The right formula refers to organisation structure, the structural, medical and digital infrastructure availability, and, the mode of operations and organisation capabilities. The operative formula could be centralised, decentralised, or a hybrid. The choice needs to be based on the geographic, socio-political climate, the type of services and the scale of operations. One formula may not fit all organisations and these differentiations need to be understood while deciding. Many times leaders end up making a mistake by blindly choosing basis a past experience from a past organisation in a different geography. Each organisation has a maturity curve in terms of creating and building a work system and ideology. While recreating such systems, a lot more thought needs to go into the various dynamics of the business itself and the business environment for a smooth transition. Most organisation re-engineering projects fail because of these dynamics being overlooked.

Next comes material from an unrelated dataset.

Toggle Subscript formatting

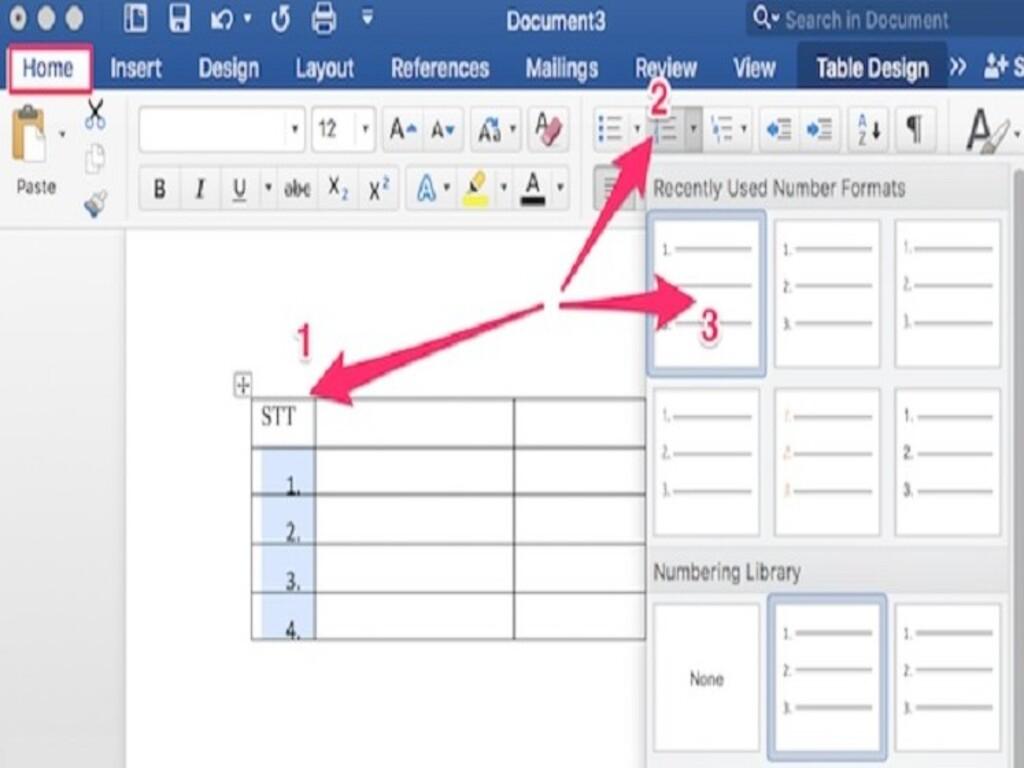[x=339, y=188]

In the process of organisation structure and process re-engineering, a deep understanding of the existing methods and systems is mandatory. Look at it as relaying the existing plumbing lines, a tiny miss could cause a new leak alongside the existing ones. An interesting example would be of a pharmacy chain wherein a new digital system was created over the old one and this new system could not sniff out or capture the physical leakages that were happening underneath leading to a drain of at least half a percentage in the contribution, if not more.

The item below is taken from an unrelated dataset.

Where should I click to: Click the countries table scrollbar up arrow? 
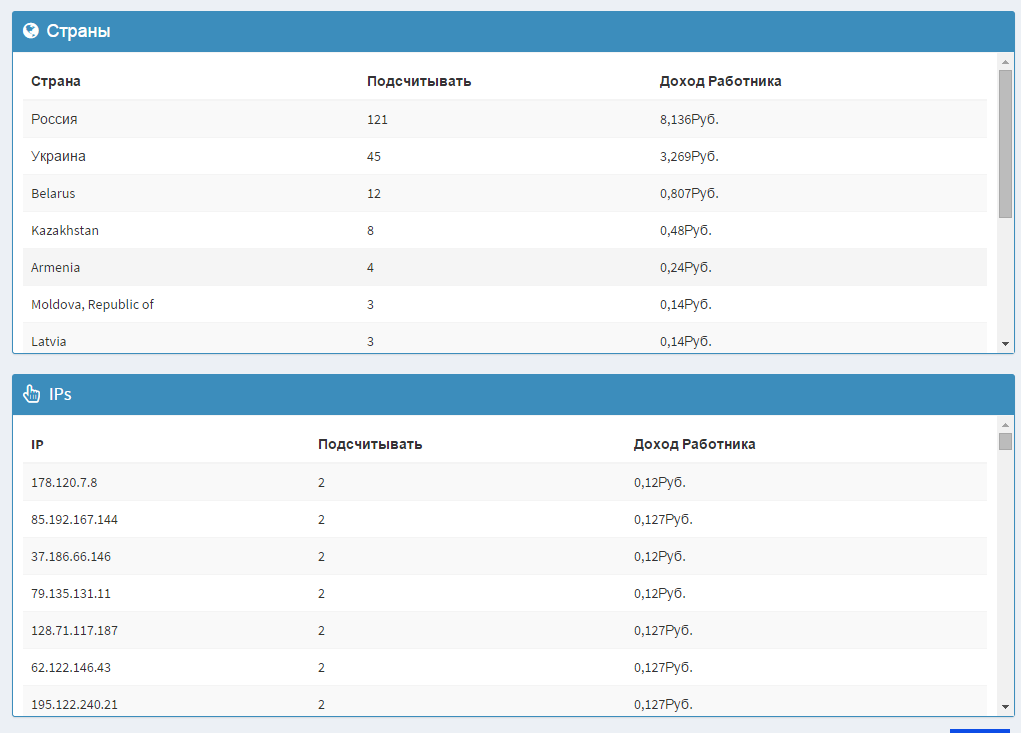pyautogui.click(x=1005, y=62)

These joints are critical to be seen in not only the Revenue Cycle Management processes but rather along the service lines leading upto these.
In a hospital parlance, the consumption that is slid into packages, the efficient usage based on quality and quantity during procedures being done, the specific supplies being used, the reuse patterns etc are an area often overlooked when creating financial efficiencies. Giving a small example. Some commonly used consumables in a chain of hospitals was changed by the purchase team and replaced by those that had a lower per unit cost. The quality check was forgotten during this transaction. As a result the consumption cost actually grew instead of the projected savings. Reason was simple. The end users ended up using much more of these as the items would break. The quantity of consumption almost doubled. An un-noticed cost which went up was also of the manpower resource as the turn around times to deliver the treatment went up. The nurses and doctors would spend more time doing the same thing as the consumables would break often. This also resulted in poor patient experience.
In a particular project, working on removing obstacles for the service providers actually resulted in building efficiencies and bettering net promoter score (NPS) and patient satisfaction scores. The financial resultant that reflected in the EBITDA of the hospital was to the tune of 3-4 per cent.
Subsequently building in these efficiencies with a combination of top line initiatives that included brand building (non lead generation rather health awareness focussed) activities resulted in higher per personnel revenue, keeping the staff as well as patients happy. Specific incentives enabled staff to earn more and delivering better services to the patients and that kept the patients happy. Of course, imperative through the exercise was for the team members to keep a close eye to their respective scorecards and overall hospital metrics of ALOS, ARPOC, ARPOB, ARPD, Contribution and other costs. It was
ultimately a well gelled team that was able to take on the journey from an annualised EBITDA of 16 per cent to 32 per cent with monthly figures touching 40 per cent approximately.
Overall, the key to WIN was always the winning team, the human resources that were trained to WIN, finally achieved the ‘FERRARI Moment’ in the words of a senior industry leader.